NOTES TO CONSOLIDATED FINANCIAL STATEMENTS
(UNAUDITED)
NOTE 1 - Basis of Presentation
The accompanying unaudited consolidated financial statements, which are for
interim periods, do not include all disclosures provided in the audited annual
consolidated financial statements. These unaudited consolidated financial
statements should be read in conjunction with the consolidated financial
statements and the footnotes thereto, together with management's discussion and
analysis of financial condition and results of operations, contained in the
Annual Report on Form 10-K for the year ended December 31, 1996 of Rx Medical
Services Corp. (the "Company"), as filed with the Securities and Exchange
Commission. The December 31, 1996 balance sheet was derived from audited
consolidated financial statements, but does not include all disclosures required
by generally accepted accounting principles.
For the year ended December 31, 1996, the medical diagnostic services business
segment has been reflected as discontinued operations in accordance with
Accounting Principles Board Opinion No. 30 which provides for the reporting of
operating results of discontinued operations separately from the continuing
operations.
The Company has experienced significant losses in each of the past three years,
had a working capital deficit of $38.2 million at March 31, 1997, is in default
with respect to certain indebtedness and there are uncertainties regarding the
Company's compliance with federal and state self-referral regulations while
operating its medical diagnostic services business segment. However, the
accompanying financial statements have been prepared on the basis that the
Company will continue as a going concern because management believes it has an
attainable plan to overcome these matters and provide sufficient capital to
operate for the coming year. The Company's ability to continue as a going
concern is also dependent on the settlement of various lawsuits and the
continued funding of its operations from its primary lender, National Century
Financial Enterprises, Inc. (the "Financing Source") or an alternative source,
without which funding the Company's ability to continue as a going concern would
be adversely impacted.

▬▬▬▬▬▬

What you will do ▸
- a) According to the financial statement notes, how large was the Company's working capital deficit at March 31, 1997?
- b) Please copy word for word the part of the financial statement notes that opens with the words containing "NOTES TO CONSOLIDATED" and closes with "accepted accounting principles.".

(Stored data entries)

▬▬▬▬▬▬

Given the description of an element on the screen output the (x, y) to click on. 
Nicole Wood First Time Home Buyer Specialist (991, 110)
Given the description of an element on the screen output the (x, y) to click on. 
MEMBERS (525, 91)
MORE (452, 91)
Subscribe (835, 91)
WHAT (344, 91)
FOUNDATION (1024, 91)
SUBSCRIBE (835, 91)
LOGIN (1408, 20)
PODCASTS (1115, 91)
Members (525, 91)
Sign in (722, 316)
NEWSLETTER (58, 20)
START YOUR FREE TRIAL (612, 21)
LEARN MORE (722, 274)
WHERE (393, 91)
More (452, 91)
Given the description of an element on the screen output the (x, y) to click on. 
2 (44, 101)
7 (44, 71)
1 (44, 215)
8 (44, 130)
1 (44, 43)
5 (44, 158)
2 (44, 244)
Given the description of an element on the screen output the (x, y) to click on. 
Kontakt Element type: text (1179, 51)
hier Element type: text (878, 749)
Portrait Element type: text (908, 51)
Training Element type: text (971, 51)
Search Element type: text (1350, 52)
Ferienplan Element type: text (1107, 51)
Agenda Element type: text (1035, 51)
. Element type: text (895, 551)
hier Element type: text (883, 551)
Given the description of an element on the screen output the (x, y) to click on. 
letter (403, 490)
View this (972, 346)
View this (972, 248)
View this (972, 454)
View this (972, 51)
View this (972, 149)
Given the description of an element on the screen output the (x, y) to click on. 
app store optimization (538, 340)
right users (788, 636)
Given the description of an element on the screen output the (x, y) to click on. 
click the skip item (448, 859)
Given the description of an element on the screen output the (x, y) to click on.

▬▬▬▬▬▬

Task responses ▸
- a) $38.2 million

- b)
NOTES TO CONSOLIDATED FINANCIAL STATEMENTS
(UNAUDITED)
NOTE 1 - Basis of Presentation
The accompanying unaudited consolidated financial statements, which are for
interim periods, do not include all disclosures provided in the audited annual
consolidated financial statements. These unaudited consolidated financial
statements should be read in conjunction with the consolidated financial
statements and the footnotes thereto, together with management's discussion and
analysis of financial condition and results of operations, contained in the
Annual Report on Form 10-K for the year ended December 31, 1996 of Rx Medical
Services Corp. (the "Company"), as filed with the Securities and Exchange
Commission. The December 31, 1996 balance sheet was derived from audited
consolidated financial statements, but does not include all disclosures required
by generally accepted accounting principles.